Things to do:
1) In the text on how SNS works, what operating temperature are the superconducting niobium cavities cooled to?
2) Reproduce the passage of the SNS text from "The 1,000-foot SNS" to "pulsed energy beam.".
3) Carry on the text explaining how SNS works from the point where it ends.

Text excerpt:
How SNS Works
Conceptual layout of the SNS facility. At full power, SNS will deliver 1.4 million watts (1.4 MW) of beam power onto the target. SNS was designed from the start with the flexibility to provide additional scientific output in the future by increasing the power output to 3 MW and by the addition of a second target station.
Summary
Negatively charged hydrogen ions are produced by an ion source. Each ion consists of a proton orbited by two electrons. The ions are injected into a linear accelerator, which accelerates them to very high energies. The ions are passed through a foil, which strips off each ion's two electrons, converting it to a proton. The protons pass into a ring where they accumulate in bunches. Each bunch of protons is released from the ring as a pulse. The high-energy proton pulses strike a heavy-metal target, which is a container of liquid mercury. Corresponding pulses of neutrons freed by the spallation process are slowed down in a moderator and guided through beam lines to areas containing highly specialized instruments for conducting experiments. Once there, neutrons of different energies are used in a wide variety of experiments.
The 1,000-foot SNS linear accelerator is made up of three different types of accelerators. It is the first of its kind used to generate a pulsed energy beam.
Ion Source
The SNS front-end system includes an ion source, beam formation and control hardware, and low-energy beam transport and acceleration systems. The ion source produces negative hydrogen (H-) ions—hydrogen with an additional electron attached—that are formed into a pulsed beam and accelerated to an energy of 2.5 million electron volts (MeV). This beam is delivered to a large linear accelerator (linac).
Linear Accelerator
The linear accelerator, or linac, accelerates the H- beam from 2.5 to 1000 MeV, or 1 GeV. The linac is a superposition of normal conducting and superconducting radio-frequency cavities that accelerate the beam and a magnetic lattice that provides focusing and steering. Three different types of accelerators are used. The first two, the drift-tube linac and the coupled-cavity linac, are made of copper, operate at room temperature, and accelerate the beam to about 200 MeV. The remainder of the acceleration is accomplished by superconducting niobium cavities. These cavities are cooled with liquid helium to an operating temperature of 2 K. Diagnostic elements provide information about the beam current, shape, and timing, as well as other information necessary to ensure that the beam is suitable for injection into the accumulator ring and to allow the high-power beam to be controlled safely.
Proton Accumulator Ring
The SNS ring intensifies the high-speed ion beam and shoots it at the mercury target 60 times a second (60 Hz).

Source information:
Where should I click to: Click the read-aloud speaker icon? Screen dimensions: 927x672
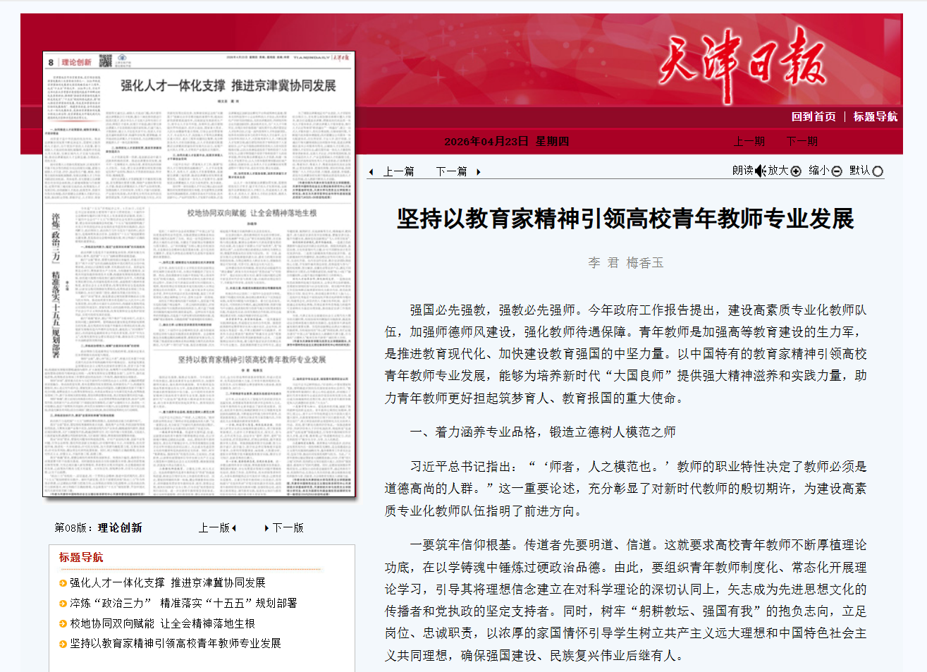point(760,171)
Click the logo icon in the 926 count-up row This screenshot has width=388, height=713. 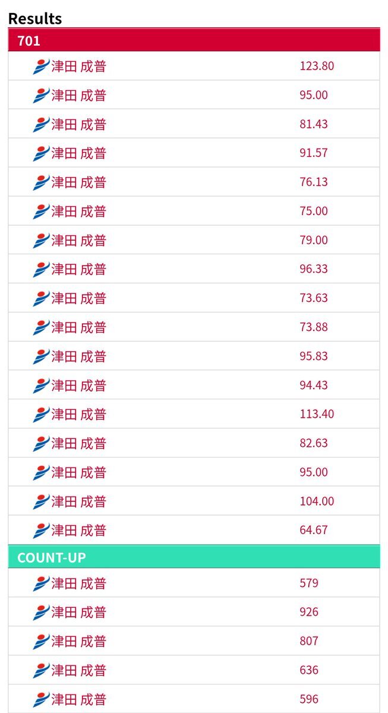(x=41, y=613)
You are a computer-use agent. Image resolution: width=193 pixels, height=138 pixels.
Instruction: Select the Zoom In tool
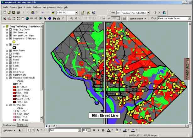(4, 18)
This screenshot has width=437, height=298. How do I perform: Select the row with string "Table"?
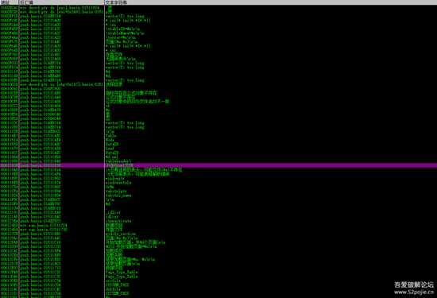coord(219,136)
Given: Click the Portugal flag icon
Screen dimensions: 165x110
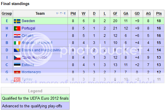Looking at the screenshot, I should tap(17, 29).
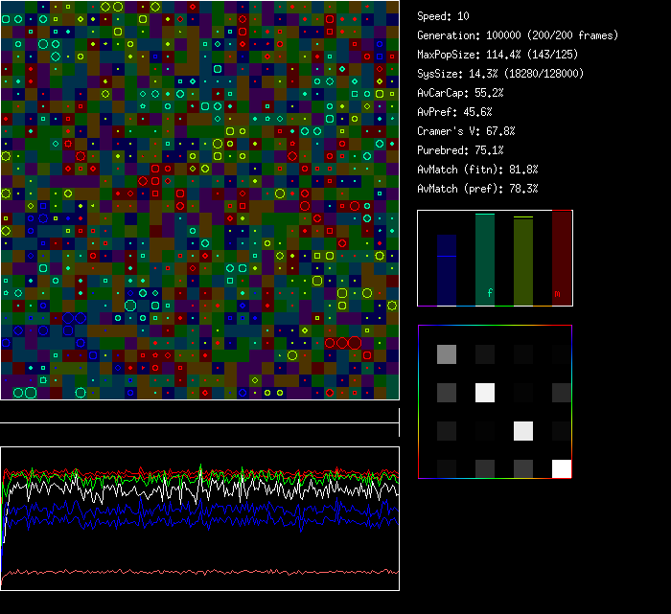Click the green "f" label in the bar chart

point(489,292)
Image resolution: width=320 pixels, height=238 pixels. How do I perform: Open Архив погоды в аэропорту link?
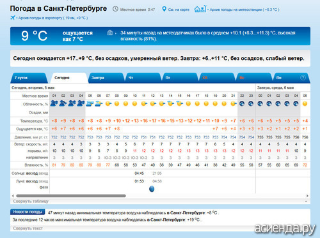pos(53,18)
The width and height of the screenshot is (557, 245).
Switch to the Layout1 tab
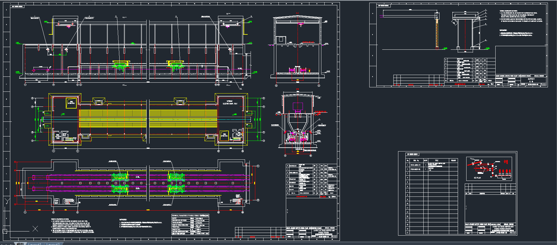[34, 244]
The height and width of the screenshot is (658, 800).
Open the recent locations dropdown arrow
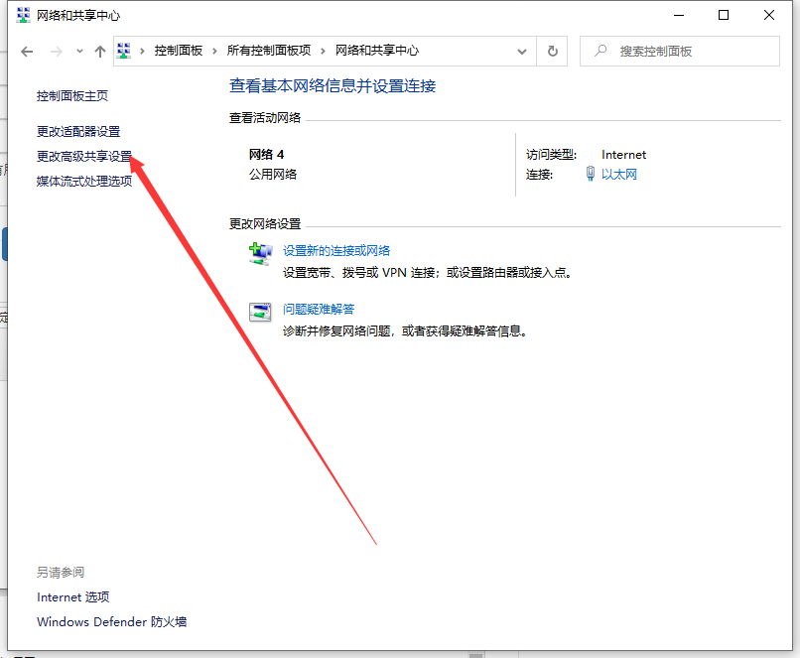(77, 51)
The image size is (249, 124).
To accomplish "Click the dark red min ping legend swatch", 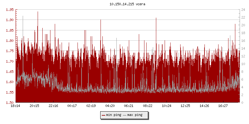I will click(104, 115).
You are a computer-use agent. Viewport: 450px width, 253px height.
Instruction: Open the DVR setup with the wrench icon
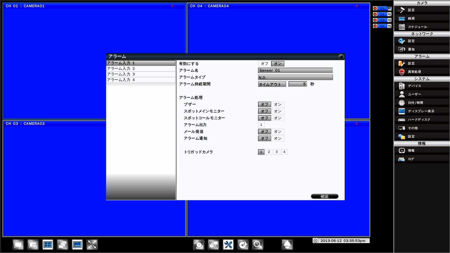[228, 245]
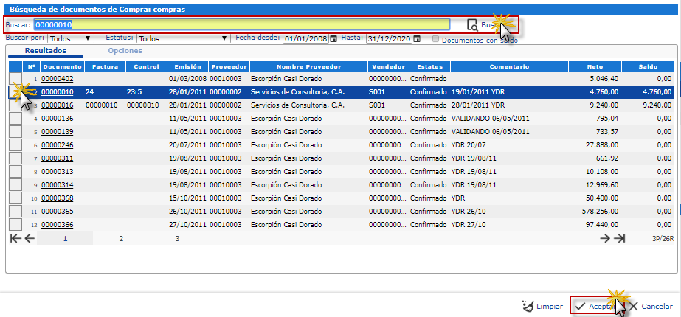
Task: Open document link 00000016
Action: 57,105
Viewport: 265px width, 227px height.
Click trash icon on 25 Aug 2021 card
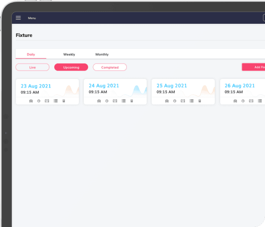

Answers given:
1) 2 K

2)
The 1,000-foot SNS linear accelerator is made up of three different types of accelerators. It is the first of its kind used to generate a pulsed energy beam.

3)
The accumulator ring structure bunches and intensifies the ion beam for delivery onto the mercury target to produce the pulsed neutron beams. The intense H- beam from the linac must be sharpened more than 1000 times to produce the extremely short, sharp bunch of neutrons needed for optimal neutron-scattering research. To accomplish this goal, the H- pulse from the linac is wrapped into the ring through a stripper foil that strips the electrons from the negatively charged hydrogen ions to produce the protons (H+) that circulate in the ring. Approximately 1200 turns are accumulated, and then all these protons are kicked out at once, producing a pulse less than 1 millionth of a second (10-6seconds) in duration that is delivered to the target. In this way, short, intense proton pulses are produced, stored, and extracted at a rate of 60 times a second to bombard the target.
The curved, rectangular object is the SNS target. Inside is liquid mercury, where spallation takes place.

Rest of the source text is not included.